Sebagai cara untuk meminta salak itu, mereka beramai-ramai berteriak, "Maang, menta salak nyaa!" (Maang, minta salak, yaa!) Lalu ada yang menjawab dari kejauhan, entah siapa, "Pek!" (Silahkan!). Mereka pun memetik salak itu dan makan dengan gembira. Padahal si Yunus itu mungkin hanya berlagak saja, dan yang menjawab teriakan mereka pun entah siapa!
Lain lagi bila malam Minggu, dan ibu asrama mengajak nonton film. Ini semacam "layanan asrama" untuk menghibur para murid SGB yang memang tidak boleh pulang kampung kecuali libur panjang atau ada keperluan mendesak. Bakda Magrib semua sudah berpakaian rapi. Pakaian bebas tapi tetap tidak boleh memakai kaus.

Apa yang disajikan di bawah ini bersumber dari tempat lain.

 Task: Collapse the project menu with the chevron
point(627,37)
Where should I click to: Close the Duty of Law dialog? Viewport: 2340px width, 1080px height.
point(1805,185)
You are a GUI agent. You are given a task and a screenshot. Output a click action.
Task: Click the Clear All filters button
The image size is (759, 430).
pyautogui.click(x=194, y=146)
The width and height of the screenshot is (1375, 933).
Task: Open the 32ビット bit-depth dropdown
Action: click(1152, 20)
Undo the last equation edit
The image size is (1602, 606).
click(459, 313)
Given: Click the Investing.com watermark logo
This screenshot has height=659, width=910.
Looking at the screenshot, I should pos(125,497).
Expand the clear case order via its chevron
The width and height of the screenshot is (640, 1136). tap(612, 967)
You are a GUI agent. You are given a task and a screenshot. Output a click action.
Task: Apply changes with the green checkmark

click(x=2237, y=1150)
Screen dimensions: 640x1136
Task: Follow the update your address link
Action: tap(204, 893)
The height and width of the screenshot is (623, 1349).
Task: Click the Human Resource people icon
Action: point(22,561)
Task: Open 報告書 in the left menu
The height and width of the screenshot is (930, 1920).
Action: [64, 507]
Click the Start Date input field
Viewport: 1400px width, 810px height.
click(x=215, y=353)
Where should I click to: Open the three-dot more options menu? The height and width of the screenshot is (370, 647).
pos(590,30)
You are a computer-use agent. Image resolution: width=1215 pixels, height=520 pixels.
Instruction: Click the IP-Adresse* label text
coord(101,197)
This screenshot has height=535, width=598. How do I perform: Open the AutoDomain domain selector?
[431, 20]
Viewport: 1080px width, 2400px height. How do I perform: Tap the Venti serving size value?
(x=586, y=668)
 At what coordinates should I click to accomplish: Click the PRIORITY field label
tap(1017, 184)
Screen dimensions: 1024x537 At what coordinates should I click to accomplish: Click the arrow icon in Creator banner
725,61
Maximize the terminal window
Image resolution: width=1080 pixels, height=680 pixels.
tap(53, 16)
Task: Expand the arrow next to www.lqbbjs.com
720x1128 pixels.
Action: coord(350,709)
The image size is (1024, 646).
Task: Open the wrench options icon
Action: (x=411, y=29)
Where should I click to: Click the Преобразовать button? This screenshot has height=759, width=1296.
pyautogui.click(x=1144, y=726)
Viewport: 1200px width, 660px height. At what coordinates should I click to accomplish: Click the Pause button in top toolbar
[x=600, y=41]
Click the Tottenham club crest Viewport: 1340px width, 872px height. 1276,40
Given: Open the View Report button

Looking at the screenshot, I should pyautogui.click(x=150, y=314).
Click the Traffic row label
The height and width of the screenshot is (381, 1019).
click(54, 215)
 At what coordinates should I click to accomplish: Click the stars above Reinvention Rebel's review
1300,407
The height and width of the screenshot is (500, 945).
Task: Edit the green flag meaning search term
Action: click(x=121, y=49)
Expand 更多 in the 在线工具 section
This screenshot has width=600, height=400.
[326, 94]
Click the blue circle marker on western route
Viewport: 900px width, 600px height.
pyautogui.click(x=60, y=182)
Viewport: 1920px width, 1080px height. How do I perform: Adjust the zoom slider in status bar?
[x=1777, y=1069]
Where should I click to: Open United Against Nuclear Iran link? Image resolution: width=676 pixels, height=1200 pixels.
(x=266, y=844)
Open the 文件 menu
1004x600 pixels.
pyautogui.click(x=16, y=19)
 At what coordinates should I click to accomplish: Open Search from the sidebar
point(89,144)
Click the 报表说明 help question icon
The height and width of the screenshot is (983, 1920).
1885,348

Semua lalu berjalan kaki bersama-sama ke bioskop. Karcis plus kacang untuk camilan, telah disiapkan oleh ibu asrama. "Bapak lupa nama bioskopnya, tapi di dekat Alun-alun, mungkin sudah bernama Bioskop Pusaka waktu itu," ujar H. Otong.
Jika tak ada kegiatan di luar, maka malam Minggu dihabiskan di dalam asrama. Ibu asrama biasanya menyediakan makanan ringan. Kadang anak-anak membeli kacang tanah seharga 1 Rupiah untuk 100 kacang tanah isi tiga biji. Kacang itu harus dimakan bersama-sama di atas meja, dan cangkangnya tak boleh berceceran di lantai. Maklum, ibu asrama adalah seorang pengawas penuh dedikasi.
Mengenai makanan ringan ini, ibu asrama selalu menyediakannya saat akhir pekan. Khusus hari Jumat, selalu terhidang bubur kacang ijo. Sementara pada hari-hari biasa, yang tersedia hanya nasi dan lauk pauknya.
Bila ada libur cukup panjang, maka waktunya pulang kampung. Dari Ciamis Otong naik bus Budidarma jurusan Ciamis-Rajadesa-Rancah, lalu turun di Rancah dan berjalan kaki sekitar 10 km ke Tigaherang.
Dulu belum begitu banyak kendaraan umum. Bus Budidarma pun cuma satu dan hanya ada satu kali keberangkatan dari Ciamis menuju Rancah, atau sebaliknya. Bahkan wujudnya pun bukan bus dalam pengertian sebenarnya, tapi sebuah truk yang bagian belakangnya dibuat untuk penumpang, dipasangi atap dan ada kursi kayu untuk tempat duduk penumpang.